Guest seminar, Gabriella Wallentin, PhD student at IMK, Karlsruhe Institute for Technology


Date: Tuesday 21 March 2023

Time: 11.15 – 11.45

Location: C609 Rossbysalen, MISU, Svante Arrhenius väg 16C, 6th floor

Titel: Simulating Arctic Mixed-phase Multilayer Clouds using ICON: Microphysical Sensitivities


Multilayer clouds (MLCs), defined as individual, vertically overlapping clouds, are frequently occurring worldwide but have been far less studied than single layered clouds. Earlier studies have suggested a clear abundance of MLCs in the Arctic compared with the rest of the world and with data from the MOSAiC campaign in 2019-2020 we have classified multilayered clouds at a 52% frequency of occurrence. The microphysical interaction between these cloud layers is expected to be complicated, such as the seeder- feeder mechanism, and we thus employ a model to further investigate these clouds.

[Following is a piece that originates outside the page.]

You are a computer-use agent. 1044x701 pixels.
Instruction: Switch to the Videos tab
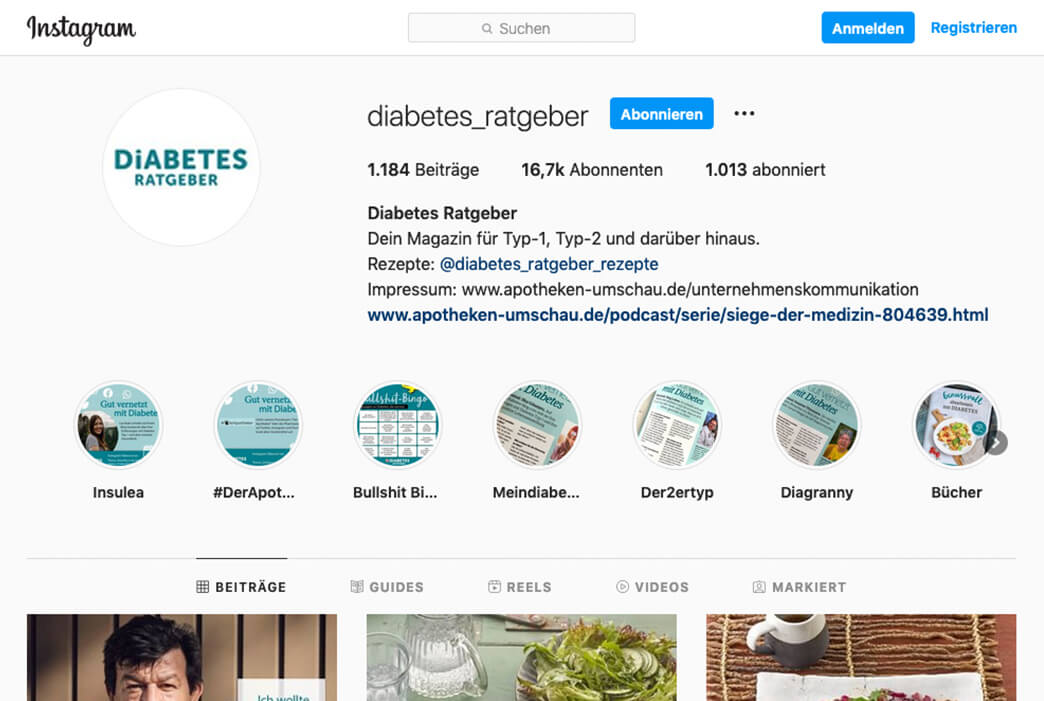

Cases from the MOCCHA campaign in 2018 as well as the MOSAiC campaign in 2019-2020 have been selected for MLC occurrences. These cloud systems vary from vertically distinct layers with no potential of seeding (subsaturated layer of >3km) to a doubly layered system within the boundary layer with frequent seeding events. The structure of the former can be simulated at a coarse grid spacing, provided appropriate initial conditions and aerosol concentration, whilst the latter is highly dependent on initial and boundary conditions, resolution, and parameterisation for the boundary layer.

Together with an analysis of the measurements on board of the ships, the ICON (ICOsahedral Non-hydrostatic) model was deployed. The simulations are run with refined nests down to 75 meters horizontal grid spacing in ICON-LEM. Initial and boundary data are supplied by both ICON Global and IFS. As the Arctic aerosol contribution is yet to be parameterised, we are further making use of the prognostic aerosol module ART (Aerosol and Reactive Trace gases) developed by KIT, set up specifically for cloud condensation nuclei activation for sea salt and sulfate.

Various sensitivity experiments have been performed on these case studies including (i) sensitivity to microphysical parameters, such as CCN and INP parameterisation and concentration, (ii) sensitivity to horizontal and vertical resolution as well as (iii) initial and boundary condition impacts on resolving the cloud layers. Furthermore, the aerosol concentration has been scaled, in the existing parameterisations in ICON, to represent the measurements on site as well as prognostically run using ICON-ART.

Preliminary results on the modelled multilayer cloud system highlight a high dependency on the initial and boundary data quality as well as domain resolution while the microphysics have a smaller impact on the formation and detailed structure of the multilayer cloud system.